A man is $24$ years older than his son. $12$ years ago, he was five times as old as his son. Find the present ages of both.
A. Present age of father is $44$ years and present age of son is $20$ years.
B. Present age of father is $42$ years and present age of son is $18$ years.
C. Present age of father is $60$ years and present age of son is $36$ years.
D. Present age of father is $48$ years and present age of son is $24$ years.

Answer 1

Hint: For this problem we need to find the age of son and father according to the given conditions. So, we will first assume the age of the father as $x$ and son as $y$. Now we will consider the given condition that the man is $24$ years older than his son. From this we can obtain an equation in the two variables. After that we will consider the second equation that $12$ years ago, he was five times as old as his son. From this condition we can obtain another equation in terms of two variables. Now we will solve both the equations to get the required result.

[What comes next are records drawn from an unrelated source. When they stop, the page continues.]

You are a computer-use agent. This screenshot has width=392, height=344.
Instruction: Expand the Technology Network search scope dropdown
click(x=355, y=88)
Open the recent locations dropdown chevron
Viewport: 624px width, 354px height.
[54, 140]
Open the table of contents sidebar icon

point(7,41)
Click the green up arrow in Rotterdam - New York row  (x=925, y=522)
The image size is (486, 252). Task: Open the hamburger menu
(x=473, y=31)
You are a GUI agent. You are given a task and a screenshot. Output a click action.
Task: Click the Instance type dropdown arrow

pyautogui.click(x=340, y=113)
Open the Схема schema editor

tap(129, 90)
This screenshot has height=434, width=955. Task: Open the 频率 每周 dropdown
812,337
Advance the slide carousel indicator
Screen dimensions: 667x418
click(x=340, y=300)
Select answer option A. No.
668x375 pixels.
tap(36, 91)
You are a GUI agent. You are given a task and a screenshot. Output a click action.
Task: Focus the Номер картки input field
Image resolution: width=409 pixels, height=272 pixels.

Complete step-by-step solution:
Let the age of the man or father is $x$ years.
Age of the son is $y$ years.
Given that, the man is $24$ years older than the son, so we can write the difference of the ages as $24$. Then we can write
$\Rightarrow x-y=24.....\left( \text{i} \right)$
Again, we have that $12$ years ago, he was five times as old as his son.
$12$ years ago, the ages of father and son will be $x-12$, $y-12$. Now we can write the equation as
$\Rightarrow x-12=5\left( y-12 \right)$
Simplifying the above equation, then we will get
$\begin{align}
  & \Rightarrow x-12=5y-60 \\
 & \Rightarrow x-5y=-48....\left( \text{ii} \right) \\
\end{align}$
To solving the both the equations we are going to subtract the equation (ii) from (i), then we will get
$\Rightarrow x-y-\left( x-5y \right)=24-\left( -48 \right)$
Simplifying the above equation, then we will have
$\begin{align}
  & \Rightarrow x-y-x+5y=24+48 \\
 & \Rightarrow 4y=72 \\
\end{align}$
Dividing the above equation with $4$ on both sides, then we will get
$\begin{align}
  & \Rightarrow \dfrac{4y}{4}=\dfrac{72}{4} \\
 & \Rightarrow y=18 \\
\end{align}$
Hence the age of the son is $18$ years.
From equation $\left( \text{i} \right)$ the age of father will be
$\begin{align}
  & \Rightarrow x=18+24 \\
 & \Rightarrow x=42 \\
\end{align}$
Hence the age of the father is $42$ years.

Note: We can also solve the obtained two equations by using the graphical method in which we will plot the given equations in a coordinate system and observe the intersection point of the two lines and write it as the solution of the equation. When we plot the graph of the obtained equations, then we will get

From the above graph also, we can say that the solution of the two equations is $x=42$, $y=18$.